In any adult patient believed to be bleeding to death from a severe pelvic injury or junctional injury, after/during a simultaneous treatment bundle to stabilize the patient and promote blood clot formation. This includes blood transfusion, pelvic splintage, tranexamic acid, intubation and IPPV and addressing of other concurrent life threatening injuries.
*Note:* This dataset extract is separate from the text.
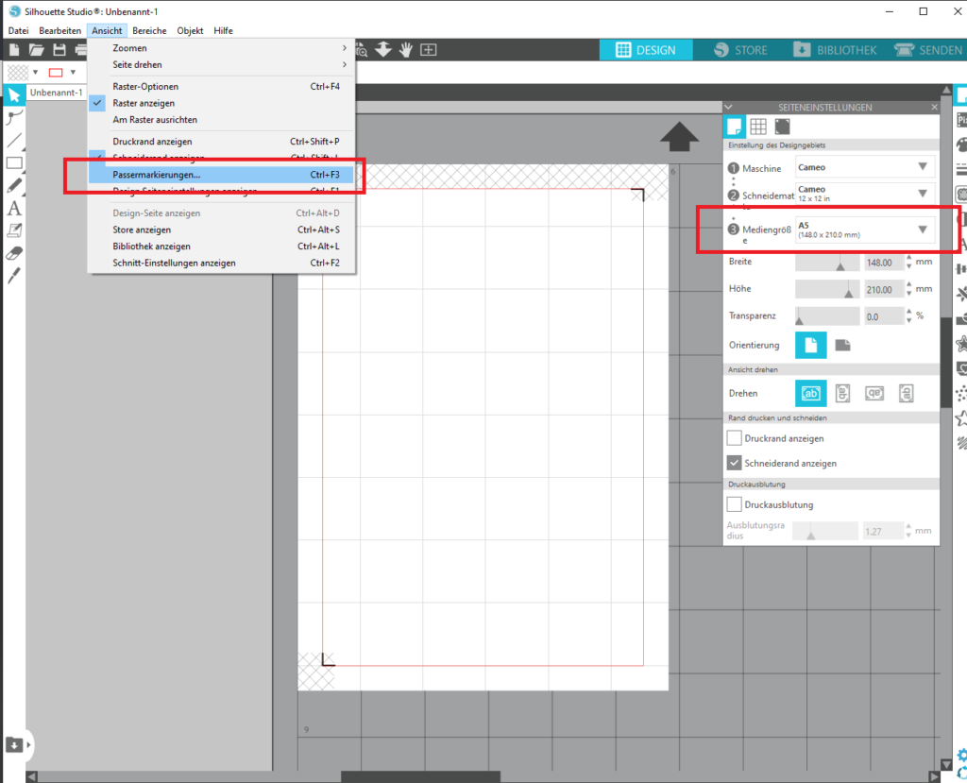Tick the Druckausblutung checkbox
The width and height of the screenshot is (967, 783).
[x=735, y=504]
By definition, these patients are bleeding to death and the massive transfusion pathway is activated in the receiving trauma unit in a timely manner so that blood products are available as soon as the patient arrives in the hospital or on the helipad. In addition, a specific REBOA activation call is made. This brings the additional expertise of a specifically trained REBOA operator, interventional radiologist and orthopaedic surgeon (in the case of pelvic injury) to the usual trauma response for these patients.

The Future

The UK REBOA trial is a Bayesian group sequential Randomised Controlled Trial (RCT) which will evaluate the use of REBOA in addition to standard treatment alone across the UK. The primary outcome measure is 90-day mortality in each group.

The study will also look into Zone 1 REBOA (insertion of REBOA balloon into the region of the aorta from the left subclavian artery to the coeliac trunk) as a means of controlling more proximal blood loss from, for example, blunt liver and splenic injuries.